Several things about him worried me, not the least of which was that he gave a statement to the police when he first got popped. Idiot. Of course, he couldn't recall a word of what he said. Being high on meth while talking to the cops was a sure way to land in Angola for good.
"So the State will just give us their file? The whole thing?" Caroline chewed on her pen, her dark pink lipstick coloring the translucent top.
"That's the law. Only things they can play keep-away with are their own notes and mental impressions. I don't want those anyway." I smirked. "You should know this. I realize you didn't graduate with flying colors, but I thought you did well in criminal procedure."
"I was just asking." She turned toward me, her anger quick before she got it under control. "You said you had an issue with the prosecutor, so I didn't know if it would be a problem."
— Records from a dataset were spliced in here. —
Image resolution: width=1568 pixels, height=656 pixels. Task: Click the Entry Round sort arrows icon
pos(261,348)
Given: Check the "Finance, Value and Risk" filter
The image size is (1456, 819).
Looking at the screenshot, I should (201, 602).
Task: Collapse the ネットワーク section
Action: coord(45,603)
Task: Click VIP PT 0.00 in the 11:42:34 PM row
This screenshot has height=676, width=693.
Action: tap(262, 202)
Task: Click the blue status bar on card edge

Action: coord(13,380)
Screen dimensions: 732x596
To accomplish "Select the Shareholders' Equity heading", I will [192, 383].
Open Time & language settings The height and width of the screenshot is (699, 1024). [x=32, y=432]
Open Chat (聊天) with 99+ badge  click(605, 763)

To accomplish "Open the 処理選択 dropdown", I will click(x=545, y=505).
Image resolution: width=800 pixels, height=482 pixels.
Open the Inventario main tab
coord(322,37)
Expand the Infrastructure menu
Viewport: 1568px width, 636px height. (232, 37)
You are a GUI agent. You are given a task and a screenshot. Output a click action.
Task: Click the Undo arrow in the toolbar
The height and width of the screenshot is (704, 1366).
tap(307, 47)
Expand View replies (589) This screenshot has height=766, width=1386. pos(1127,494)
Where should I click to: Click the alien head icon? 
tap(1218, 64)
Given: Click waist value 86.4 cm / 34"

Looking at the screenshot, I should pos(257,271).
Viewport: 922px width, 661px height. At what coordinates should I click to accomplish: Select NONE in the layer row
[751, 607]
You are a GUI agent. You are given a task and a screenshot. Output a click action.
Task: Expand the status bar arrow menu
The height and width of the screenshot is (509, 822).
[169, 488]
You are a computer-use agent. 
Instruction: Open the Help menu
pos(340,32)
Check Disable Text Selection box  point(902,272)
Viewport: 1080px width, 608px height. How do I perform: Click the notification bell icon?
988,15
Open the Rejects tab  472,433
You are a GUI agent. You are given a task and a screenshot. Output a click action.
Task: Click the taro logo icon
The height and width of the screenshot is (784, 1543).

"Matt can pull some dirty tricks, but he tends to follow the rules on constitutional issues."
"What sort of dirty tricks?" She twisted the pen around in her mouth, more lipstick on the top.
A mental flash of those lips wrapped around my cock had me shifting in my seat. I was out of control. I was able to hide it-barely. When the guard at Angola tried to feel her up, I almost boiled over. It wouldn't have ended well for him.
"He's just an unpleasant person. Let's leave it at that." Telling her about my history with Matt Turnbull was not an option. Some things were best left buried, even though Matt showed up with a shovel and proceeded to dig every chance he got. Chances like this case, like every high-profile case I worked.
"An unpleasant person? You mean he's a dick?" She smiled. I got the feeling that, behind her sunglasses, her brown eyes were twinkling.
"Yes. Just so. Thanks for clearing that up, Ms. Montreat."
She ignored my sarcasm. "Well, we're going to eat his lunch in this case, so maybe he'll be nicer next time."
"Pretty cocky for your first time out, aren't you?"
"Cocky?" She quirked an eyebrow, her mouth an enticing pink pout.
We were close enough to New Orleans to get NPR again, so I turned the radio up and let her question die in a story about the lost art of muslin embroidery. She settled back into her seat, but not without a little smile.
She was playing a game with me. It was ballsy and, I admit, unexpected. I enjoyed watching her move her pieces all around the board.
She didn't realize I was the most competitive person in the car.
Chapter Four
CAROLINE
"He clocked the handsy guard?" Terrell sipped his white wine.
"No." I leaned back in my ratty comfy chair and tucked my feet up under me. "Where did you even get that?"
"Oh, I was just making your story more entertaining, is all." He took another sip and started flipping through the channels.
This was our nightly ritual: debriefing and bitch session. We'd been roommates in law school and didn't see any reason to change it, especially since we'd lucked out and were working at the same firm-even though Terrell went to Tulane, whereas I went to a city school with a less than stellar reputation. I was pleased, even if Terrell's parents weren't.